EXTRACTED MATERIAL:
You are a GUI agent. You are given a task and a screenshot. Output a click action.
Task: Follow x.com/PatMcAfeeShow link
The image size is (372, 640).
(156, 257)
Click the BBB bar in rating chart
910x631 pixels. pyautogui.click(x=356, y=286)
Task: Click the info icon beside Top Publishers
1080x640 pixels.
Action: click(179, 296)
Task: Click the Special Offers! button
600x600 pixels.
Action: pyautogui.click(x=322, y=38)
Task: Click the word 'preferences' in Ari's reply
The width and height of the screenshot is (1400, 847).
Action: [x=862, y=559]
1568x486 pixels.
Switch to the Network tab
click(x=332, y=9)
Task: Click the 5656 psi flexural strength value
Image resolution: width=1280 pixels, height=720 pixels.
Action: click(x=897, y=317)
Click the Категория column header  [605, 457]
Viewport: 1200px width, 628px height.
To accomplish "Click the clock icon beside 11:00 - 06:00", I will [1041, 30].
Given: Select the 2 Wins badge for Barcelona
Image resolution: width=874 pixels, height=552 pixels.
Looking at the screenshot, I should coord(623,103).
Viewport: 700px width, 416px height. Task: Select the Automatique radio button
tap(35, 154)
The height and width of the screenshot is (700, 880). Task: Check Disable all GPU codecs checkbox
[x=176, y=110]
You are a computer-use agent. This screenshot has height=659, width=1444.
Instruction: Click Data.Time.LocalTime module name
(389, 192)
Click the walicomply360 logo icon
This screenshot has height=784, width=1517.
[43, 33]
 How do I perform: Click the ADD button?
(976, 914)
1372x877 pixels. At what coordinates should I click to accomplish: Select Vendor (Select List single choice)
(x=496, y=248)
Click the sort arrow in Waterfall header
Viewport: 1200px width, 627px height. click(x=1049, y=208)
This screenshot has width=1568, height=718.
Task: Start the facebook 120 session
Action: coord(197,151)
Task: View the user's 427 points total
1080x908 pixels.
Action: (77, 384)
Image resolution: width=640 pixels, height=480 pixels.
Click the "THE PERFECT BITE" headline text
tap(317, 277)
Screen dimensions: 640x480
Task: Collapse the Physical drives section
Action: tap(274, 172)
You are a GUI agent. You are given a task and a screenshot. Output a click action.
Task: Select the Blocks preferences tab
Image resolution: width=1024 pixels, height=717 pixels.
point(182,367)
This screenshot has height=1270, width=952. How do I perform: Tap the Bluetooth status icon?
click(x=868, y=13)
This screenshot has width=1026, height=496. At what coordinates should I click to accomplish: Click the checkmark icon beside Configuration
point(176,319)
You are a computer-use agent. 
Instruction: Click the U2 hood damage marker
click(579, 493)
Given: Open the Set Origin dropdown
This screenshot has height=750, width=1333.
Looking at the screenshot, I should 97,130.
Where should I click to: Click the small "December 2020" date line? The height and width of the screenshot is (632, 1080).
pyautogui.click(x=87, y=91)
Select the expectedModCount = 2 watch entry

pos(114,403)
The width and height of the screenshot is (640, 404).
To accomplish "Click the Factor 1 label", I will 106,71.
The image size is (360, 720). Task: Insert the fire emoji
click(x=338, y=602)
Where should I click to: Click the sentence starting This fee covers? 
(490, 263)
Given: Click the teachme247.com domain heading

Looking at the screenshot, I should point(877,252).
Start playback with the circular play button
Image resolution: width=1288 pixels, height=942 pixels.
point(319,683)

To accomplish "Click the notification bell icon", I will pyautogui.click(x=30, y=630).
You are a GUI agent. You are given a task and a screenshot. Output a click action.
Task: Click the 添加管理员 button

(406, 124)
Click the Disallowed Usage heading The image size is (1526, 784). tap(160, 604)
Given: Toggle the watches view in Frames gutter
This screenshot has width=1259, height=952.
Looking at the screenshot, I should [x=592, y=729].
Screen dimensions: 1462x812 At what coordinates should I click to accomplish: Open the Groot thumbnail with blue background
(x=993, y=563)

ASSIGNMENT: Transcribe all the material, making sure each line matches the original.

SOLUTION TO THIS PROBLEM:
You are a GUI agent. You are given a task and a screenshot. Output a click action.
Task: Follow x.com/PatMcAfeeShow link
The image size is (372, 640).
(156, 257)
Click the BBB bar in rating chart
910x631 pixels. pyautogui.click(x=356, y=286)
Task: Click the info icon beside Top Publishers
1080x640 pixels.
Action: click(179, 296)
Task: Click the Special Offers! button
600x600 pixels.
Action: pyautogui.click(x=322, y=38)
Task: Click the word 'preferences' in Ari's reply
The width and height of the screenshot is (1400, 847).
Action: [x=862, y=559]
1568x486 pixels.
Switch to the Network tab
click(x=332, y=9)
Task: Click the 5656 psi flexural strength value
Image resolution: width=1280 pixels, height=720 pixels.
Action: click(x=897, y=317)
Click the Категория column header  [605, 457]
Viewport: 1200px width, 628px height.
To accomplish "Click the clock icon beside 11:00 - 06:00", I will [1041, 30].
Given: Select the 2 Wins badge for Barcelona
Image resolution: width=874 pixels, height=552 pixels.
Looking at the screenshot, I should coord(623,103).
Viewport: 700px width, 416px height. Task: Select the Automatique radio button
tap(35, 154)
The height and width of the screenshot is (700, 880). Task: Check Disable all GPU codecs checkbox
[x=176, y=110]
You are a computer-use agent. This screenshot has height=659, width=1444.
Instruction: Click Data.Time.LocalTime module name
(389, 192)
Click the walicomply360 logo icon
This screenshot has height=784, width=1517.
[43, 33]
 How do I perform: Click the ADD button?
(976, 914)
1372x877 pixels. At what coordinates should I click to accomplish: Select Vendor (Select List single choice)
(x=496, y=248)
Click the sort arrow in Waterfall header
Viewport: 1200px width, 627px height. click(x=1049, y=208)
This screenshot has width=1568, height=718.
Task: Start the facebook 120 session
Action: coord(197,151)
Task: View the user's 427 points total
1080x908 pixels.
Action: (77, 384)
Image resolution: width=640 pixels, height=480 pixels.
Click the "THE PERFECT BITE" headline text
tap(317, 277)
Screen dimensions: 640x480
Task: Collapse the Physical drives section
Action: tap(274, 172)
You are a GUI agent. You are given a task and a screenshot. Output a click action.
Task: Select the Blocks preferences tab
Image resolution: width=1024 pixels, height=717 pixels.
point(182,367)
This screenshot has height=1270, width=952. How do I perform: Tap the Bluetooth status icon?
click(x=868, y=13)
This screenshot has width=1026, height=496. At what coordinates should I click to accomplish: Click the checkmark icon beside Configuration
point(176,319)
You are a computer-use agent. 
Instruction: Click the U2 hood damage marker
click(579, 493)
Given: Open the Set Origin dropdown
This screenshot has height=750, width=1333.
Looking at the screenshot, I should 97,130.
Where should I click to: Click the small "December 2020" date line? The height and width of the screenshot is (632, 1080).
pyautogui.click(x=87, y=91)
Select the expectedModCount = 2 watch entry

pos(114,403)
The width and height of the screenshot is (640, 404).
To accomplish "Click the Factor 1 label", I will 106,71.
The image size is (360, 720). Task: Insert the fire emoji
click(x=338, y=602)
Where should I click to: Click the sentence starting This fee covers? 
(490, 263)
Given: Click the teachme247.com domain heading

Looking at the screenshot, I should point(877,252).
Start playback with the circular play button
Image resolution: width=1288 pixels, height=942 pixels.
point(319,683)

To accomplish "Click the notification bell icon", I will pyautogui.click(x=30, y=630).
You are a GUI agent. You are given a task and a screenshot. Output a click action.
Task: Click the 添加管理员 button

(406, 124)
Click the Disallowed Usage heading The image size is (1526, 784). tap(160, 604)
Given: Toggle the watches view in Frames gutter
This screenshot has width=1259, height=952.
Looking at the screenshot, I should [x=592, y=729].
Screen dimensions: 1462x812 At what coordinates should I click to accomplish: Open the Groot thumbnail with blue background
(x=993, y=563)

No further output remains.